Friday, May 8, 2009

Finished the "Dilution and Plating Techniques" assay a while ago. We were all given 1mL of E.coli cells to dilute and plate out at our whim. Plate, shake, and incubate. If the results are the same, then the differences in techniques are not significant and our experiments can continue as usual (I assume). If we all get beserko-different numbers, we'll have to do more "Technique" assays. At least I'll get plenty of practise.
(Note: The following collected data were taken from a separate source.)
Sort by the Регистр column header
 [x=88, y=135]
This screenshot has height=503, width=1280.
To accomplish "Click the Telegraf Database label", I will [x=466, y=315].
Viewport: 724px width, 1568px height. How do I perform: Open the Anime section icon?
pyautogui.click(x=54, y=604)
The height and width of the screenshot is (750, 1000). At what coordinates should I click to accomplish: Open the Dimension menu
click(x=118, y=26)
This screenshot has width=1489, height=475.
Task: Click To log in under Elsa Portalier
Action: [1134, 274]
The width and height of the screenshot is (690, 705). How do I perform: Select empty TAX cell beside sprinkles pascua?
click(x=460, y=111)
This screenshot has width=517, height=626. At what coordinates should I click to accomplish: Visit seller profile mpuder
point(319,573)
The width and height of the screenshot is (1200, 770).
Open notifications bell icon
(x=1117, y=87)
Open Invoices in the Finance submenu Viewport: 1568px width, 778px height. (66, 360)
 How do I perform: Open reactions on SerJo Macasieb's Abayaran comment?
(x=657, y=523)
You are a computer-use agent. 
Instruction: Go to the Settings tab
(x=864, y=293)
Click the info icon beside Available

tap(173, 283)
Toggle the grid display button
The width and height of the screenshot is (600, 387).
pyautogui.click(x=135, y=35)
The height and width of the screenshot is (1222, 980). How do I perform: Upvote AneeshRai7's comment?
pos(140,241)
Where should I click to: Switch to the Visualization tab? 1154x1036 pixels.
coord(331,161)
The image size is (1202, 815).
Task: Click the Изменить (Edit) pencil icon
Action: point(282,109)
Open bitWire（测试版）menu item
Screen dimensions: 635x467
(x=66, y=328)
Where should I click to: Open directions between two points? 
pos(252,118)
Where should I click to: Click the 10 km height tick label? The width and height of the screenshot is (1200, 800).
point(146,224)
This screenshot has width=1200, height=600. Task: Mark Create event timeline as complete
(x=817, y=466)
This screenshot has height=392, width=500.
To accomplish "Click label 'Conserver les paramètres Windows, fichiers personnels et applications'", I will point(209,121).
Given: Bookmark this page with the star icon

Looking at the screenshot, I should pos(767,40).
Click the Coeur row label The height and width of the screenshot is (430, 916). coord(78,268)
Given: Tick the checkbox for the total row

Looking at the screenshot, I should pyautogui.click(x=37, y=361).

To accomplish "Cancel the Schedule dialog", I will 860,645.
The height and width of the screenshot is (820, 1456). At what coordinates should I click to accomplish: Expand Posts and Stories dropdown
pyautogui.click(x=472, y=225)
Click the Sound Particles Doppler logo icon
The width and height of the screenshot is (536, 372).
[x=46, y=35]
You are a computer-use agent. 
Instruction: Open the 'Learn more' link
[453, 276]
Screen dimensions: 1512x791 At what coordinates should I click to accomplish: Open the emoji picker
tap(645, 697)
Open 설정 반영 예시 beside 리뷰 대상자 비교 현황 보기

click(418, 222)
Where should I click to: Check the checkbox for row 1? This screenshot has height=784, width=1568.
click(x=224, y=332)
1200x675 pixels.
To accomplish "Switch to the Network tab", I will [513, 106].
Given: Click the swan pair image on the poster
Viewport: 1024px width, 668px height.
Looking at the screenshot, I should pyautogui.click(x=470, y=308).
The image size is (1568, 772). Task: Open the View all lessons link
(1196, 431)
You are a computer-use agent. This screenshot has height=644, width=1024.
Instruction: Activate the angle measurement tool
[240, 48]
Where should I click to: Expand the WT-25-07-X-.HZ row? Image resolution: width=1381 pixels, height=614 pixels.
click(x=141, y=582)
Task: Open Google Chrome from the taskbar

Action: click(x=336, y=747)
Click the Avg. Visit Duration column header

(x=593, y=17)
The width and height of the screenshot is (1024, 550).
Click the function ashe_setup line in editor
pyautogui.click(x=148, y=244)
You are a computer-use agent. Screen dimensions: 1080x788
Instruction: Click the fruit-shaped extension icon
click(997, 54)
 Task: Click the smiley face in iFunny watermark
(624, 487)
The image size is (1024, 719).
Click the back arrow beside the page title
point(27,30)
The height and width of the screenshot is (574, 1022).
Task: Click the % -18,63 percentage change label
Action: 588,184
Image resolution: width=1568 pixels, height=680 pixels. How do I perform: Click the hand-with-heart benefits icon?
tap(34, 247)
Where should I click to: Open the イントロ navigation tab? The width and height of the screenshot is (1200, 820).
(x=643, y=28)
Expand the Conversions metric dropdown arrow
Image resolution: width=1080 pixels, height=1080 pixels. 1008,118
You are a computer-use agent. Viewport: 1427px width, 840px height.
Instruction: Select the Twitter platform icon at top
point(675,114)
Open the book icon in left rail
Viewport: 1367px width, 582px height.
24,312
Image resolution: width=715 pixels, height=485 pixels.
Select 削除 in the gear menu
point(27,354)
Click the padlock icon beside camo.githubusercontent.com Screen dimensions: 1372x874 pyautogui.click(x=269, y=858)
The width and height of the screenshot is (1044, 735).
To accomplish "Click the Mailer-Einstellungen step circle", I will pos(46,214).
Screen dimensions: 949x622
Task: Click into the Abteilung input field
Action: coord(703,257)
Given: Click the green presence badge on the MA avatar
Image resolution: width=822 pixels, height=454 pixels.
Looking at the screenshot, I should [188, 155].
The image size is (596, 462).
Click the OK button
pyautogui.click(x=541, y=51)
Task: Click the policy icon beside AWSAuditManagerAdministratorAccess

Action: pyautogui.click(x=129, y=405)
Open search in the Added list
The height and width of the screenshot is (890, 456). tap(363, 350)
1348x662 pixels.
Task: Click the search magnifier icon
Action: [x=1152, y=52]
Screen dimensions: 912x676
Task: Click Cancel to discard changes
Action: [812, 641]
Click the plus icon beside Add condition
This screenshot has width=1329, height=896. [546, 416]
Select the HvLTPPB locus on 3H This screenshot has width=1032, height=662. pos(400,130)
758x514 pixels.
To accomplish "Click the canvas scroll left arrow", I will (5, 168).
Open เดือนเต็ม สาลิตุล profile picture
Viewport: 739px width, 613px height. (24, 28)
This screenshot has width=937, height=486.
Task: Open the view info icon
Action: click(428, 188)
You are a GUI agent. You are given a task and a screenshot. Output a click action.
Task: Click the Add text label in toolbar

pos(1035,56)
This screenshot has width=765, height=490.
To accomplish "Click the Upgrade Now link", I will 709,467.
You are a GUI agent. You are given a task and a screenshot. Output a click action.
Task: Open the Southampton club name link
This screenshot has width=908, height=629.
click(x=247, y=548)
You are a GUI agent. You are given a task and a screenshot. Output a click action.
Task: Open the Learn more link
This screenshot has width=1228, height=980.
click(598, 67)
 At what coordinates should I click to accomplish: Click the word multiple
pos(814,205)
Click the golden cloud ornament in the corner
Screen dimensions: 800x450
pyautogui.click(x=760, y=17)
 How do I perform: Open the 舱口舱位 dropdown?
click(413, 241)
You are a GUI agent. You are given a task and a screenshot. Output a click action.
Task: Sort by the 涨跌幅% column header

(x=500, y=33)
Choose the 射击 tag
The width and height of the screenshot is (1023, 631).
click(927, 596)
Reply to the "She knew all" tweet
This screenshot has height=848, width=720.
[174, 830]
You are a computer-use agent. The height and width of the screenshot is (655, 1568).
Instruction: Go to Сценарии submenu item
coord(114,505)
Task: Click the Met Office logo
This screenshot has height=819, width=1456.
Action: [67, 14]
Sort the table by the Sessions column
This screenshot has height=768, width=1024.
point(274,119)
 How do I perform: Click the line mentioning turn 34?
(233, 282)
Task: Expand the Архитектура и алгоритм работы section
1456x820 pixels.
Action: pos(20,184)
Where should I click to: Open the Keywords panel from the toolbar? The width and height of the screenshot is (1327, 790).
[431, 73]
I guess I'll explain my project in more detail. Our lab is interested in transformation of bacteria. If you took Biol 112, as I did, you'll remember this (or you should). Certain bacteria can take up free-floating DNA from their environment and make it a part of their own chromosomal DNA (the new DNA has to be very similar to the old DNA). This can lead to the bacteria acquiring new abilities, such as being able to grow on an antibiotic.

A whole bunch of genes and proteins are needed for transformation to happen. Sometimes, the cell doesn't even get transformed because nucleases break down the incoming DNA before it can reach the chromosome. RecJ and ExoI are two nucleases that my project focuses on. dprA is a gene that is required for transformation. It's gene product probably acts as a sort of shield for the incoming DNA against nucleases. I want to test if dprA's action is specific to either RecJ or ExoI.

So let's say we have four H.influenzae cells.
Cell #1 is a wildtype cell. It has both the dprA (blocker) gene and the one that encodes, say, RecJ (cutter). We know (from experiments, I guess) that 1 in 1000 of these cells will transform.
Cell #2 is a mutant. We've taken out the dprA (blocker) gene, but RecJ (cutter) remains. We expect about 1 in 100 000 000 of these cell to transform because dprA isn't present to protect from RecJ's action. That's way down from cell #1.
Cell #3 is also a mutant. We took out RecJ's gene (cutter), and dprA (blocker) remains. We expect about 1 in 10 000 bacteria to transform because RecJ doesn't chop up the incoming DNA.
Cell #4 is a double mutant. That means it's missing two genes; we took out both dprA (blocker) and RecJ (cutter). This one's the real test. There are two things that could happen:
A) Bacteria transform juts as well as the wildtype. dprA is specific to RecJ and not another nuclease.
B) Not a lot of bacteria transform. dprA is specific to another nuclease.

I'll have to think about a clearer way to think about cell #4...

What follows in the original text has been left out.